Suppose 1.0 g of Compound A are consumed in a reaction with 5.5 g of Compound B that produces only one product, Compound C.

To calculate the theoretical yield of Compound C, we need to use a balanced chemical equation and the molar masses of the compounds involved. However, since the actual equation and molar masses are not provided, I'll assume that the balanced equation is:

\[ A + B \rightarrow C \]

Let's also assume that you have the molar masses of compounds \( A \) and \( B \). Here is the general procedure to find the theoretical yield of \( C \):

1. **Calculate the moles of \( A \) and \( B \):**
Using the molar masses, calculate the moles of each reactant.

\[
\text{Moles of } A = \frac{\text{Mass of } A}{\text{Molar Mass of } A}
\]

\[
\text{Moles of } B = \frac{\text{Mass of } B}{\text{Molar Mass of } B}
\]

2. **Identify the limiting reagent:**
Determine which reactant is the limiting reagent (the reactant that will be completely consumed first and thus limits the amount of product formed).

3. **Calculate the moles of \( C \) formed:**
Use the stoichiometry of the balanced equation to find the moles of \( C \) produced from the limiting reagent.

4. **Calculate the mass of \( C \):**
Convert the moles of \( C \) to grams.

\[
\text{Mass of } C = \text{Moles of } C \times \text{Molar Mass of } C
\]

Since we don't have actual molar masses here, I'll provide a general example:

### Example with Hypothetical Molar Masses

Let's assume the molar masses are:
- Molar mass of \( A \) = 50 g/mol
- Molar mass of \( B \) = 110 g/mol
- Molar mass of \( C \) = 160 g/mol

Step 1: Calculate moles of \( A \) and \( B \):

\[ \text{Moles of } A = \frac{1.0 \text{ g }}{50 \text{ g/mol}} = 0.02 \text{ mol} \]

\[ \text{Moles of } B = \frac{5.5 \text{ g }}{110 \text{ g/mol}} = 0.05 \text{ mol} \]

Step 2: Identify the limiting reagent:

From the hypothetical balanced equation \( A + B \rightarrow C \), the stoichiometry is 1:1:1. Therefore, 0.02 mol of \( A \) would require 0.02 mol of \( B \). Since we have 0.05 mol of \( B \), \( A \) is the limiting reagent.
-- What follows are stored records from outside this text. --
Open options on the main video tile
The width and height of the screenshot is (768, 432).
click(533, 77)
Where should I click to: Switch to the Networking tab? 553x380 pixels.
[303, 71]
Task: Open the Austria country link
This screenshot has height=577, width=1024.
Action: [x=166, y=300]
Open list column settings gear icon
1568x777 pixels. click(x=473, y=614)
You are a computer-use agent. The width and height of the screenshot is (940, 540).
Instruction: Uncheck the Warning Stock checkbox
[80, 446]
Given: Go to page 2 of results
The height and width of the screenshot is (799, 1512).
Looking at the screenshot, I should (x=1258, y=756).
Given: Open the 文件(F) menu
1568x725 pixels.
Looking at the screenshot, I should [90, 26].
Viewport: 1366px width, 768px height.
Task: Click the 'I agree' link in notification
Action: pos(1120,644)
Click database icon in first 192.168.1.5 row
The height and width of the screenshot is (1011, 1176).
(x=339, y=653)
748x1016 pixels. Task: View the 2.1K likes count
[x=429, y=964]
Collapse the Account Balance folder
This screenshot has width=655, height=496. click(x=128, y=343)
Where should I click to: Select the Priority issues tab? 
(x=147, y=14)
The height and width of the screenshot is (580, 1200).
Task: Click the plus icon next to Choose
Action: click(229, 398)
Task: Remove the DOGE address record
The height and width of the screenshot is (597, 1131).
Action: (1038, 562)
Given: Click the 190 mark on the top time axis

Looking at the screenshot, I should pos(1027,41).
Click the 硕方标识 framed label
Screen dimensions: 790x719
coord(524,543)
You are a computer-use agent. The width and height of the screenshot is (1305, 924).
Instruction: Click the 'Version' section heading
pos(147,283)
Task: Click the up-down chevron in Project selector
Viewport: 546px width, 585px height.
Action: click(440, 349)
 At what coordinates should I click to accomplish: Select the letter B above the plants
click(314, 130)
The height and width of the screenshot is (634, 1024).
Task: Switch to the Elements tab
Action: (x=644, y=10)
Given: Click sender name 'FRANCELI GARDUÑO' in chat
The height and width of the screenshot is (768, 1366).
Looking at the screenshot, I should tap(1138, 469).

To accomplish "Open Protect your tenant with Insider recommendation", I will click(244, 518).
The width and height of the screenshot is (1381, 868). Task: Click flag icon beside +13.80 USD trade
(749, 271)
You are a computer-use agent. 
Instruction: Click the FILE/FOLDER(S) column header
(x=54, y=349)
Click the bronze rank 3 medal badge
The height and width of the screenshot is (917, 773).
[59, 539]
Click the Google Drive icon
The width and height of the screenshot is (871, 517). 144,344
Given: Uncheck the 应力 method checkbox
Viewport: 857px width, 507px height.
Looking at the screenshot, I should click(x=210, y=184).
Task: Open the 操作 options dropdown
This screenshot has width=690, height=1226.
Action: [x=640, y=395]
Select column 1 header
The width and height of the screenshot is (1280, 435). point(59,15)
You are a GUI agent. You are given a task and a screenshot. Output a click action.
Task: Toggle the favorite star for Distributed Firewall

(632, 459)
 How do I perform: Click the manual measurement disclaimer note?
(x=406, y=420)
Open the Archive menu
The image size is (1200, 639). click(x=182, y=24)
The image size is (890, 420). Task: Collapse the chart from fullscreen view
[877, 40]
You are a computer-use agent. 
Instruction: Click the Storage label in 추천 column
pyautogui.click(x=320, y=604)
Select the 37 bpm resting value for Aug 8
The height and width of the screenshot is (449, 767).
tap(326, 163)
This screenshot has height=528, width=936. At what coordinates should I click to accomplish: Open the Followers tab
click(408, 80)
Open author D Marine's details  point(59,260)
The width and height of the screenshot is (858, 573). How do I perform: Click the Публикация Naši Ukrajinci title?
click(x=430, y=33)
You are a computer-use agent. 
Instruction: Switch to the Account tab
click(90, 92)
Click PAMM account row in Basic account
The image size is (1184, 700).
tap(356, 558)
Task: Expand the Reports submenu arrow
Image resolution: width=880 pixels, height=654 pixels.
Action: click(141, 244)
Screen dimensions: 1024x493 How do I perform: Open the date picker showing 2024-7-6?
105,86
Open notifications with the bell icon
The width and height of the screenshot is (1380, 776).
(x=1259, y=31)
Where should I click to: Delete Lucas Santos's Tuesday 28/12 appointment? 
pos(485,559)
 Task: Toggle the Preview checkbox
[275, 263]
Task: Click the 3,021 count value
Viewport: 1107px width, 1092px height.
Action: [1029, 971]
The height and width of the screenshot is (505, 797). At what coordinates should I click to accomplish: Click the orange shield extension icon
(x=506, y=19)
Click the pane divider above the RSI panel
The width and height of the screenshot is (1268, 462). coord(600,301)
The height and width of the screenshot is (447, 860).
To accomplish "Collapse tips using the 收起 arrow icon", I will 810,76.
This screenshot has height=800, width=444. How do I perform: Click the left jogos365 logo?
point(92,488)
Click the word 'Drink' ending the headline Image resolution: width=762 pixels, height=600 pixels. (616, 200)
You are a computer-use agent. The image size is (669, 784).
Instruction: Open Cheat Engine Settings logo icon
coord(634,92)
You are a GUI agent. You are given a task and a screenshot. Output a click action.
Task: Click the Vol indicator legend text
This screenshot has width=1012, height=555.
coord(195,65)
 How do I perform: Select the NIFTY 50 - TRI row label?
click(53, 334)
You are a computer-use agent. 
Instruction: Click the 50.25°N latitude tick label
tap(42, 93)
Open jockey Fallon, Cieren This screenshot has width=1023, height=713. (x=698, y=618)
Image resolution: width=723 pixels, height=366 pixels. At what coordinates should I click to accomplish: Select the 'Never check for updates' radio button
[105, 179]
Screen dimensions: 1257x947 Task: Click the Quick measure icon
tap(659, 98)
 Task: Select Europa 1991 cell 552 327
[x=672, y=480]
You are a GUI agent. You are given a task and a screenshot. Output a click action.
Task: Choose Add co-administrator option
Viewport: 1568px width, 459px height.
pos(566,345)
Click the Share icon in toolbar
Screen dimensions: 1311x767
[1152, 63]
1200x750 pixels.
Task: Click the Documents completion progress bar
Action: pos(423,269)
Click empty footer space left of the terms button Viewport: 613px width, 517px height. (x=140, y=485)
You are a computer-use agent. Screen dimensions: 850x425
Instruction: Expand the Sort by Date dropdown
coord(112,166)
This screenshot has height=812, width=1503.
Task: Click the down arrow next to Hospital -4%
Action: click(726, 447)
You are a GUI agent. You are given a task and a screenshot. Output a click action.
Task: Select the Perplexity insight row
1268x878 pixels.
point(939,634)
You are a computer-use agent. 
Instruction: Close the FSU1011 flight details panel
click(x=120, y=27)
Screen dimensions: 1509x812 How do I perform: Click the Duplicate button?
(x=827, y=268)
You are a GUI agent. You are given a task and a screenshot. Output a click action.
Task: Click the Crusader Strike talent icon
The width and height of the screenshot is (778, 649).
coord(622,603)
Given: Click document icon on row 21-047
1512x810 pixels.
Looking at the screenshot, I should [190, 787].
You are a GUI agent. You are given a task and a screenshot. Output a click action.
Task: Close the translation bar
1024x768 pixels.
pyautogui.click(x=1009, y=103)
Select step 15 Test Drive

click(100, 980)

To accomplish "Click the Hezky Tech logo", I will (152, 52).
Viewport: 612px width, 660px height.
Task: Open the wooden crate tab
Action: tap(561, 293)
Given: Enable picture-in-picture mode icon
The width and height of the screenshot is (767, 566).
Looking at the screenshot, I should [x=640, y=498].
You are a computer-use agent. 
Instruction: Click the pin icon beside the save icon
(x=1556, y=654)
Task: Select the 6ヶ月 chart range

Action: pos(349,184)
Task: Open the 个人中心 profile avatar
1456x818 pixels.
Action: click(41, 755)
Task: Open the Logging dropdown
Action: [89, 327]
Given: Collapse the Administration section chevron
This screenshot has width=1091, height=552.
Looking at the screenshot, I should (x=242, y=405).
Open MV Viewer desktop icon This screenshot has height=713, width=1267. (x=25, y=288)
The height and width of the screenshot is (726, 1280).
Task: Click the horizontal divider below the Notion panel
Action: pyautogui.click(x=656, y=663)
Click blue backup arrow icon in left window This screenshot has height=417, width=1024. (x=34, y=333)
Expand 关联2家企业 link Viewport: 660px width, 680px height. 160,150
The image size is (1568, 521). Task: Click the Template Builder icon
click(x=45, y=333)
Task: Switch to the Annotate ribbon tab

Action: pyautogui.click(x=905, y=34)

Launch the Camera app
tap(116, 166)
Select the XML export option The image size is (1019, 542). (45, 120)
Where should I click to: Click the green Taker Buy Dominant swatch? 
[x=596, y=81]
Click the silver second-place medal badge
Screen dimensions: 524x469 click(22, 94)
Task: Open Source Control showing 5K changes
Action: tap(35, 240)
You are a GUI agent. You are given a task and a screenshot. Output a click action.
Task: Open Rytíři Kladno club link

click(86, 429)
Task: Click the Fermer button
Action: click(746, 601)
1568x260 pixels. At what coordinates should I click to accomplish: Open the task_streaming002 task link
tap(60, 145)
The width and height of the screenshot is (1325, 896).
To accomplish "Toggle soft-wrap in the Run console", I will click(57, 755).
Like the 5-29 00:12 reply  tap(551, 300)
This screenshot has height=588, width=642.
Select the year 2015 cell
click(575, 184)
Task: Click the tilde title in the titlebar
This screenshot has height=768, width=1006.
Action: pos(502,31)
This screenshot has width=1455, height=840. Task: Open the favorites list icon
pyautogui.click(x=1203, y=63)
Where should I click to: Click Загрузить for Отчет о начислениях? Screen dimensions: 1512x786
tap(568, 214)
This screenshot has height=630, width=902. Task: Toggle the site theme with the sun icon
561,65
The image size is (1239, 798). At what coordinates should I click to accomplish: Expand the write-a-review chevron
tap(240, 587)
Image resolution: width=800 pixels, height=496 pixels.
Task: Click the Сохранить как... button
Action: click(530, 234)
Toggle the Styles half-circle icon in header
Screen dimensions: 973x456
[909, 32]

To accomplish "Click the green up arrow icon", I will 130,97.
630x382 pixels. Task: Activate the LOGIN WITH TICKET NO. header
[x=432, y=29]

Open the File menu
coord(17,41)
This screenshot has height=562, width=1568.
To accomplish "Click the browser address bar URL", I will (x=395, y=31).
Step 3: Calculate the moles of \( C \) produced:

Since the ratio is 1:1, the moles of \( C \) produced will be the same as the moles of the limiting reagent, \( A \):

\[ \text{Moles of } C = 0.02 \text{ mol} \]

Step 4: Calculate the mass of \( C \):

\[ \text{Mass of } C = 0.02 \text{ mol} \times 160 \text{ g/mol} = 3.2 \text{ g} \]

Therefore, the theoretical yield of \( C \) is 3.2 g.